# Help me choose Moccamaster please!



## SadGamerGeek (Jul 2, 2018)

Hi from a new member!

My other half and I are filter coffee drinkers, normally making enough for a couple of mugs at a time. Because of this I've decided to replace our ageing budget coffee maker with a decent filter only machine. After much research it looks like a Technivorm Moccamaster fits the bill. We generally drink our coffee immediately after it's brewed, so a glass carafe will be fine, plus those models are a bit shorter which is good as it'll be under a wall unit.

So, I've narrowed it down to two models:

Moccamaster KB741 Manual filter basket open/half/closed control.

Moccamaster KBG741 Automatic filter basket switch that closes when carafe removed.

I've read articles that say filter makers are generally designed to produce the ideal brew when making a full pot, and the "half" control on the KB741 allows you to get a perfect half carafe brew. If that's the case, does that mean the KBG741 should be avoided for people like me who mostly brew half a carafe? If so, can anyone suggest where I can buy a KB741? The UK sellers I've found (not many of them) all seem to be just selling the newer, KBG741 model.

Oh, and if you think I'm making a big mistake going for a Moccamaster, feel free to tell me what I should be looking at









For info, I've ordered a Baratza Encore to go with it.

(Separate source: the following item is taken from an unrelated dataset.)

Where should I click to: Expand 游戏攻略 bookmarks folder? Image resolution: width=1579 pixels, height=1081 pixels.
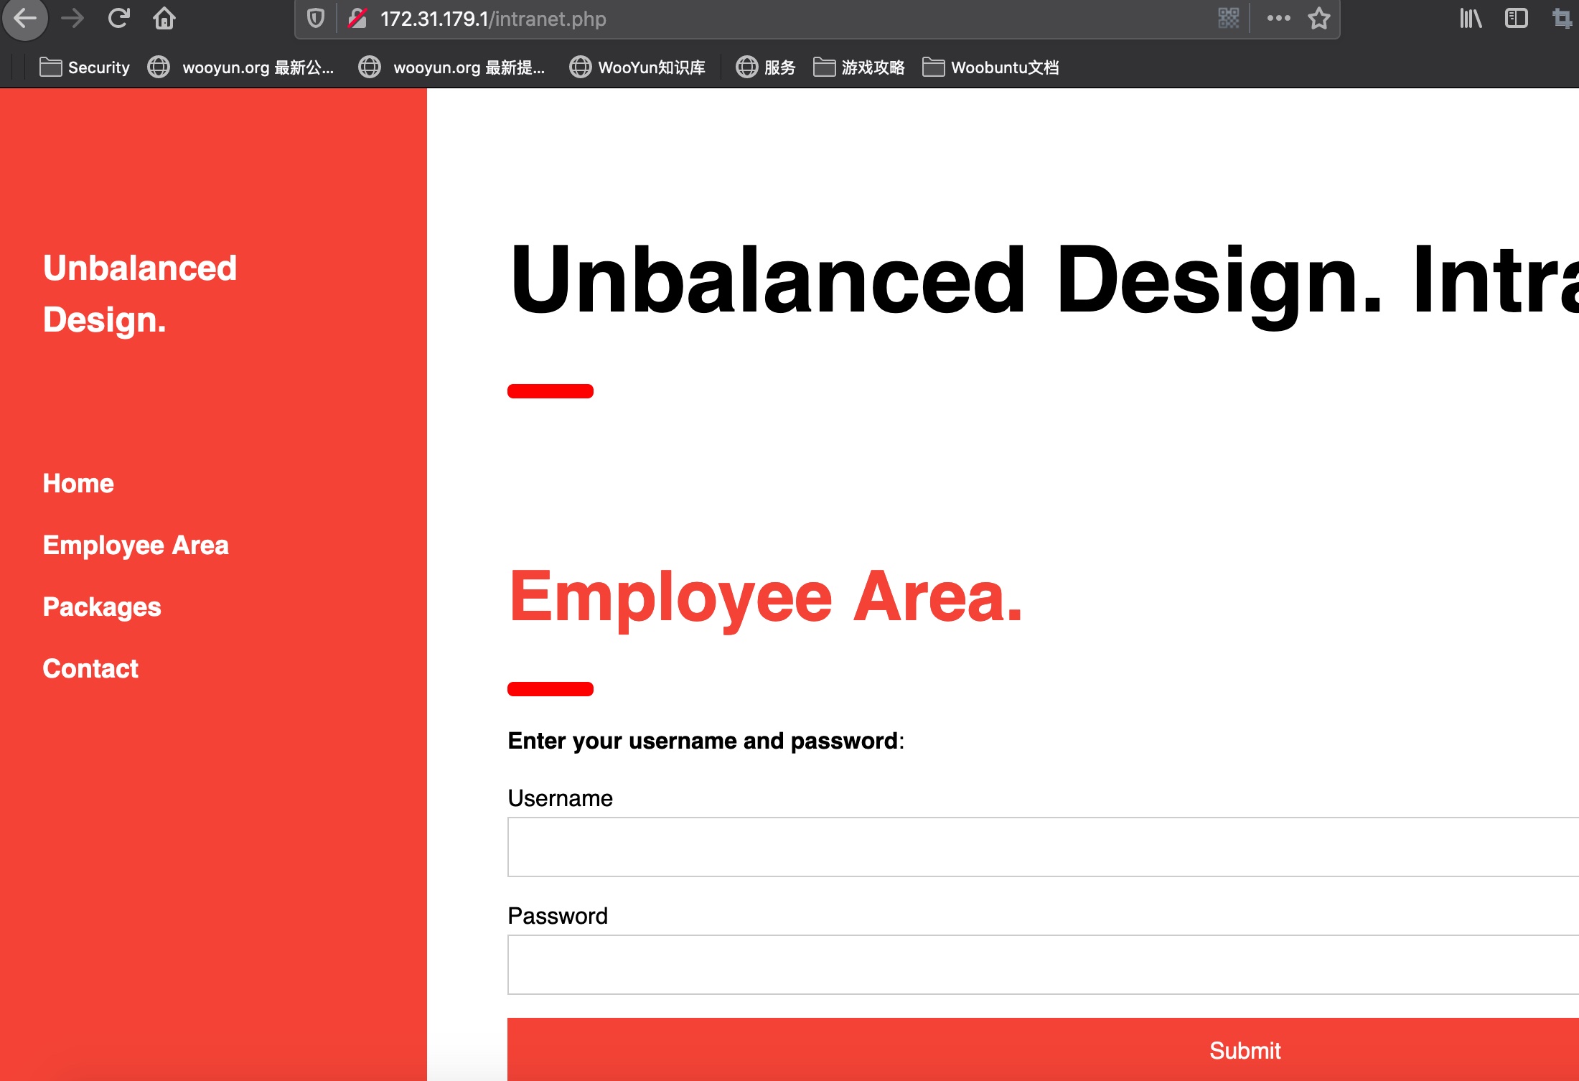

Thanks in advance for any help!

Richard


----------



## Tsangpa (Nov 26, 2017)

Technivorm is very good, I love mine, but if I was buying again I'd take a look at the Behmor Brazen. It's a little cheaper than the TV and you can program individual phases of the brew such as bloom time and temperature. It's far more flexible than the TV and with some tweaking you can lock in the best program for your taste.

It's £150 from Hasbean

https://www.hasbean.co.uk/collections/brewers/products/behmor-brazen-plus


----------



## johnealey (May 19, 2014)

I have both.

If you want to tweak go for the Brazen above is a good solid brewer. Also has the advantage of pre infusion which can be set as can a timer to start early doors if you happy to leave grounds that long in there. Jug is also vacuum type but not spill proof

If you just want to put coffee in a filter and add water in the reservoir (oversimplified but basically there) then the moccamaster is hard to beat, don't get too hung up on the relative merits of the flap for smaller brews as the non flap version works well from 500ml up (most of mine are 750ml).

To answer another of your original questions, don't discount the thermos version of KBGT 741 as whilst it is a little bit taller it still fits easily under std kitchen cabinets and currently not much more expensive than the glass version with the added benefits of breakproof jug, keeps coffee hot for ages (have brewed into a pre warmed jug, taken away with me to a meeting 3 hours away and still had surprisingly hot cup of coffee up to 2 hours after that), no hot plate to boil (ruin) your coffee (the brazen also dispenses into a vacuum flask but does have a hole in the lid, whereas MM has a separate brewing tube and lid)

Hope of help

John


----------



## Wuyang (Mar 21, 2014)

As long as it's a technivorm you'll be happy. Look good and built well.


----------



## SadGamerGeek (Jul 2, 2018)

Thanks for the advice everyone!

I have just found a UK store that sells the manual model! http://www.morethancoffee.co.uk/product/technivorm-clubline-10-filter-machine/

I have sent them an email just to confirm it really is that model. Has anyone had any particular good/bad experience with that store?


----------